_Exercise details_:
From the line that includes "Shipping & Returns (87, 1035)" to the last line of the records, inclusive, repeat each line exactly.

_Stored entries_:
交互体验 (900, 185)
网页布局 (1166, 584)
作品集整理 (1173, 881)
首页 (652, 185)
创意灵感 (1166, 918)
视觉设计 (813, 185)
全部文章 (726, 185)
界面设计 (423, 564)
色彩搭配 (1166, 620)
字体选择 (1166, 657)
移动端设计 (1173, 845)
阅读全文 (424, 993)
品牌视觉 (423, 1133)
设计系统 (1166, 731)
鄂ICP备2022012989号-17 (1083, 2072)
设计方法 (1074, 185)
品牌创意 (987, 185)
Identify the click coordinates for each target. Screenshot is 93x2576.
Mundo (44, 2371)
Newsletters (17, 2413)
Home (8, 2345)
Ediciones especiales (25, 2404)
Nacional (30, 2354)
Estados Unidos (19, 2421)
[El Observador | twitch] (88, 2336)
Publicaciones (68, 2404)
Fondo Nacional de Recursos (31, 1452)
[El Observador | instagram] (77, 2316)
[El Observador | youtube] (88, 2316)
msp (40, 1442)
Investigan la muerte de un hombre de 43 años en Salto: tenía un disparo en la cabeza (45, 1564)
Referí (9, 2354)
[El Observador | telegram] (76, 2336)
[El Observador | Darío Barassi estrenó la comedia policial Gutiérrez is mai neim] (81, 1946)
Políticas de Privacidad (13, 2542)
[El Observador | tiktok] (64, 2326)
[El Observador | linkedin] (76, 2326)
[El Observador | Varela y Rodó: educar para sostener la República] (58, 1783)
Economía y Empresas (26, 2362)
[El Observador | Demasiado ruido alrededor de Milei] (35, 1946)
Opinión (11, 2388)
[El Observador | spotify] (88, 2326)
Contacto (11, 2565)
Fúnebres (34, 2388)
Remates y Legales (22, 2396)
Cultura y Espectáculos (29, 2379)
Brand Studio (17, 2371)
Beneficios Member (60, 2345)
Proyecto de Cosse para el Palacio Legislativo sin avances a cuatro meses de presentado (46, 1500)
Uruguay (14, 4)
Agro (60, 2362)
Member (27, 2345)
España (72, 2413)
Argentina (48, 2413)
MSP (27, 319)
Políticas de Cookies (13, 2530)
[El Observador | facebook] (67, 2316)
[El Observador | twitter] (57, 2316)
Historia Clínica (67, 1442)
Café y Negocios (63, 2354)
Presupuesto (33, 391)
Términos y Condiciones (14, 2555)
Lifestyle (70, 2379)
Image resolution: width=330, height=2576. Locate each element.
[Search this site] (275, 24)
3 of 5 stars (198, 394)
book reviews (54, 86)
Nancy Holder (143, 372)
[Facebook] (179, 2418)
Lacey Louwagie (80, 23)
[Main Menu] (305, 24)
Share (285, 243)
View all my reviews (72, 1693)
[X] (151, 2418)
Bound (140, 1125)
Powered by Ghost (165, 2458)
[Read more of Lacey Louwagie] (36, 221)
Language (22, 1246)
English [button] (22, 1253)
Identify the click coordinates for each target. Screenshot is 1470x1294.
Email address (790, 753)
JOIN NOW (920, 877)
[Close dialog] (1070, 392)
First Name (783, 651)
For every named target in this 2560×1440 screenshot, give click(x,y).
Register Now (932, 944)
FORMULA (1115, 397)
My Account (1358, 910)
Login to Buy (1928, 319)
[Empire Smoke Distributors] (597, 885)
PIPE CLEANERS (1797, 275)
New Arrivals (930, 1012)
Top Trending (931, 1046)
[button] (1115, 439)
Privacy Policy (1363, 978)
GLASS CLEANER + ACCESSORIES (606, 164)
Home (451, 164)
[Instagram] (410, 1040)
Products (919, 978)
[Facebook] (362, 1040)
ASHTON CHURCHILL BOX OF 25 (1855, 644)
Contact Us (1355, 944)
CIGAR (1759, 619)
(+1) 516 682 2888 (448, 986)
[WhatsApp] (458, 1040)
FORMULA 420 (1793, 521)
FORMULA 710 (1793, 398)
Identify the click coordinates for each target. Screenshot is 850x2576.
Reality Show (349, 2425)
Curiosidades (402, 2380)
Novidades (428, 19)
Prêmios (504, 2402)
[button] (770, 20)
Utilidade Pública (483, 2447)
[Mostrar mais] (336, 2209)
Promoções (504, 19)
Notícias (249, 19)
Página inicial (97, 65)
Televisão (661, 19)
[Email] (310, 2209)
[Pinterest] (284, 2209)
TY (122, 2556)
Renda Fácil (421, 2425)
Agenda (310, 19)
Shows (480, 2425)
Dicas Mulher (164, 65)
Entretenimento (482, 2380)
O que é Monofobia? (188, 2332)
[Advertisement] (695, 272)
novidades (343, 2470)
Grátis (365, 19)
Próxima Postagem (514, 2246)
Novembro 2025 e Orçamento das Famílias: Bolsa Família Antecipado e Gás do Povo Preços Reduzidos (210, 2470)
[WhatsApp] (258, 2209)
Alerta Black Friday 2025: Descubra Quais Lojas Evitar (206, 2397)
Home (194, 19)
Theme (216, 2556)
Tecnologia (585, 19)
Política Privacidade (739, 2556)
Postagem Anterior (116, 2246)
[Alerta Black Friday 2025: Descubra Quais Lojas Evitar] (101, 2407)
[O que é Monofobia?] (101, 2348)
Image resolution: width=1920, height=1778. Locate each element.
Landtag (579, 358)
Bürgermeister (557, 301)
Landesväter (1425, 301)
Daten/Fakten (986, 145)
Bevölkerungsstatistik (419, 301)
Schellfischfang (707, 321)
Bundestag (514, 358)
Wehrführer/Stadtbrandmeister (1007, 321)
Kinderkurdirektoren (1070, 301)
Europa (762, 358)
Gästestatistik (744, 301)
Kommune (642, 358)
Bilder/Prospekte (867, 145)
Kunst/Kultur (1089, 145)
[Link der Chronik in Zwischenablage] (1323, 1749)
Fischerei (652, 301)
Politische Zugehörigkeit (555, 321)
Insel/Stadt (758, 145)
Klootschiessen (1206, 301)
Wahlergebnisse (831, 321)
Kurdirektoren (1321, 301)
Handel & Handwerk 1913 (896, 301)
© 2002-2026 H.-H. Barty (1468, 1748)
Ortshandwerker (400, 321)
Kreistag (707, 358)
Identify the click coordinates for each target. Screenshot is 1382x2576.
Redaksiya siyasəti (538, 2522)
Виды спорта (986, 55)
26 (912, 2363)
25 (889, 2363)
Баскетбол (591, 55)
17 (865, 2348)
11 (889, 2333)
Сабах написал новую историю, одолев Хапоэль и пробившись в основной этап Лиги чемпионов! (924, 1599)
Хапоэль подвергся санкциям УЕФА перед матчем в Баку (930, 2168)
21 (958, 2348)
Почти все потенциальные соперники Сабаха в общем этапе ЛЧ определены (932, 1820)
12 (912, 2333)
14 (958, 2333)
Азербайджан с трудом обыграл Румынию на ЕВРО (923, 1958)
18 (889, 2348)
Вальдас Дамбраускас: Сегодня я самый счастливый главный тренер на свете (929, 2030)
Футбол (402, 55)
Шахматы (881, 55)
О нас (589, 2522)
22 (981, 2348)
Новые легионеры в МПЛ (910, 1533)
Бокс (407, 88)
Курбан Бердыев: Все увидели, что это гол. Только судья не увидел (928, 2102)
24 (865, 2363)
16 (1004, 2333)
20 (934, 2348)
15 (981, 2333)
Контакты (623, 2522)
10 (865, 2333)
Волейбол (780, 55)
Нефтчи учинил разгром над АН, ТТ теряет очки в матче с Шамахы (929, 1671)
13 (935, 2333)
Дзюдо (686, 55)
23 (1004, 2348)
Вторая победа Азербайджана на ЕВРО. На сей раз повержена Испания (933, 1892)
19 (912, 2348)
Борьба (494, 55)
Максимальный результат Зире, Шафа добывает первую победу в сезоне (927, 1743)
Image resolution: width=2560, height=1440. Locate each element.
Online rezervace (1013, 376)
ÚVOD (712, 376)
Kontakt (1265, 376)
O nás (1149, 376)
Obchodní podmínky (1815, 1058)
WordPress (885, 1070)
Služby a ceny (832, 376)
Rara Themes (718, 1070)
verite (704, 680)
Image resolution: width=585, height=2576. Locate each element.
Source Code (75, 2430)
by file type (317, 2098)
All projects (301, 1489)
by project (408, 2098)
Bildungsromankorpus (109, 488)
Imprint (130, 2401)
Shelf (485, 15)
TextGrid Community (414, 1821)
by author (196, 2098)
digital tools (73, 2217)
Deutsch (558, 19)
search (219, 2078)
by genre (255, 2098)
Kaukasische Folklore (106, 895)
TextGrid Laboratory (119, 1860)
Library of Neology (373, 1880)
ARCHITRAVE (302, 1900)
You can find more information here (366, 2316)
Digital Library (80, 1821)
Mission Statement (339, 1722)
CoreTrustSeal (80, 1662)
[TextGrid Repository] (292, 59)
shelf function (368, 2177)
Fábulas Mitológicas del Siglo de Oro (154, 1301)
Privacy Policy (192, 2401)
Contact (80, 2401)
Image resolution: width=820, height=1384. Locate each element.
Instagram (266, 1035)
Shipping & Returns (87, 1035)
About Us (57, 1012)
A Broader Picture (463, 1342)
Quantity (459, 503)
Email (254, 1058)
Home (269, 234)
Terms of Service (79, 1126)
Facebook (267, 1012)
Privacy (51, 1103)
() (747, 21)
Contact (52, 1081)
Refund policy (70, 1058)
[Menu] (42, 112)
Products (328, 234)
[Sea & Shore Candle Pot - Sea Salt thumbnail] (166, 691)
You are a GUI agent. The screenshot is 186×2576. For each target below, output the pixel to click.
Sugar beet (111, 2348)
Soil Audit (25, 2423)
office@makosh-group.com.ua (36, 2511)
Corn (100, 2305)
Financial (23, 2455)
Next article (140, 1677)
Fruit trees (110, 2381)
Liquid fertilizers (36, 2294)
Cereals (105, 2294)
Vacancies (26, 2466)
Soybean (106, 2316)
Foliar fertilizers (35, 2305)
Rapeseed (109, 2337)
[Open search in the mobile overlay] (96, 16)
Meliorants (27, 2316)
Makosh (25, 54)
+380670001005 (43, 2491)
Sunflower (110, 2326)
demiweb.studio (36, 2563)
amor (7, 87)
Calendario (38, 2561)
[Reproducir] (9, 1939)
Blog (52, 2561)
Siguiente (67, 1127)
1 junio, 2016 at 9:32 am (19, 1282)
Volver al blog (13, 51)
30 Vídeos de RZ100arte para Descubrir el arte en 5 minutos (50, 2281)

_Answer for the task_:
Shipping & Returns (87, 1035)
About Us (57, 1012)
A Broader Picture (463, 1342)
Quantity (459, 503)
Email (254, 1058)
Home (269, 234)
Terms of Service (79, 1126)
Facebook (267, 1012)
Privacy (51, 1103)
() (747, 21)
Contact (52, 1081)
Refund policy (70, 1058)
[Menu] (42, 112)
Products (328, 234)
[Sea & Shore Candle Pot - Sea Salt thumbnail] (166, 691)
You are a GUI agent. The screenshot is 186×2576. For each target below, output the pixel to click.
Sugar beet (111, 2348)
Soil Audit (25, 2423)
office@makosh-group.com.ua (36, 2511)
Corn (100, 2305)
Financial (23, 2455)
Next article (140, 1677)
Fruit trees (110, 2381)
Liquid fertilizers (36, 2294)
Cereals (105, 2294)
Vacancies (26, 2466)
Soybean (106, 2316)
Foliar fertilizers (35, 2305)
Rapeseed (109, 2337)
[Open search in the mobile overlay] (96, 16)
Meliorants (27, 2316)
Makosh (25, 54)
+380670001005 (43, 2491)
Sunflower (110, 2326)
demiweb.studio (36, 2563)
amor (7, 87)
Calendario (38, 2561)
[Reproducir] (9, 1939)
Blog (52, 2561)
Siguiente (67, 1127)
1 junio, 2016 at 9:32 am (19, 1282)
Volver al blog (13, 51)
30 Vídeos de RZ100arte para Descubrir el arte en 5 minutos (50, 2281)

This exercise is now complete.